The recipient of the money order needs to sign it..
More Info: The recipient needs to endorse a money order for deposit in the same manner as you would a personal check. Many institutions require that you sign it in front of the teller.
How Money Orders Work
A money order is often considered a more secure method of guaranteed payment than a personal check, but it also can be more time-consuming and even costly to use. To purchase a money order, you will need to walk into a bank or another venue that sells money orders. These cannot be written in the same convenient method that a personal check can, and so they are not utilized as often as personal checks are. In fact, many consumers have questions about how to properly use a money order because they are infrequently used. One area that causes confusion with both those who pay with a money order and those who receive the money order is the signature area on the back of the money order.
If You Are Paying With a Money Order
If you are paying with a money order, you will only fill out the front side of the money order.
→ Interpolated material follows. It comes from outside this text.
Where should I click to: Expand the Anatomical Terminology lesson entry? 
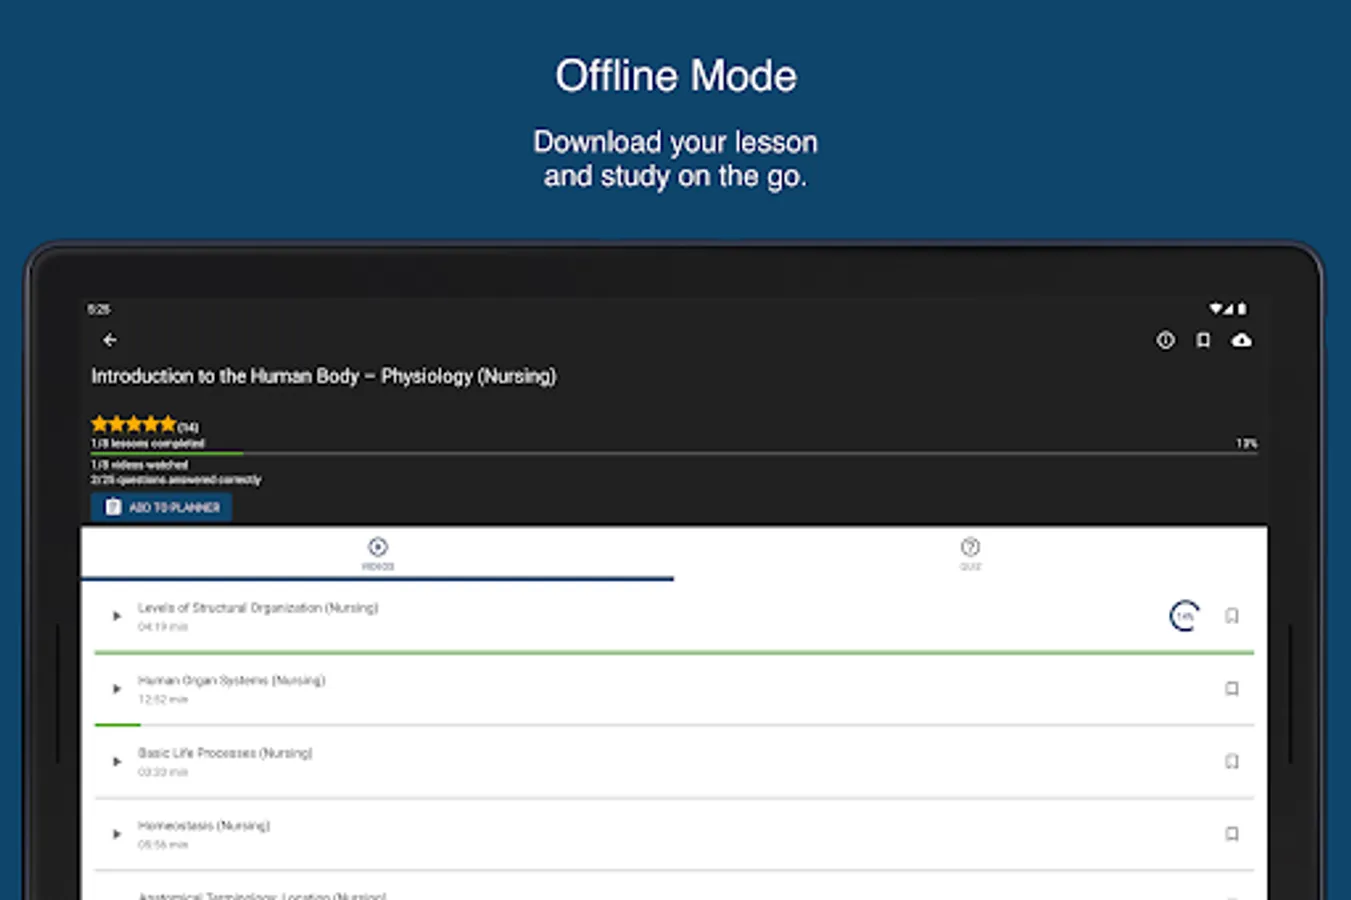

Typically, the front of the money order will have fields for the recipient’s name and address as well as the purchaser’s name and address. These should be filled out at the time you purchase the money order. The field indicating the amount of the money order typically is filled out by the bank or other venue where you are purchasing the money order. There are no fields for the purchaser to sign on the back of the money order.
If You Receive a Money Order
In order to cash a money order or deposit it into your bank account, you will need to endorse the back of the document. This is done by the recipient in the same fashion as is done with a personal check. However, bear in mind that you typically need to walk inside a bank and receive teller service in order to deposit or cash a money order. The signature typically should be placed on the money order with witness by the bank representative or another representative of the venue where you will be cashing your money order. Furthermore, additional documentation regarding your identity may be required before you can receive money from the money order.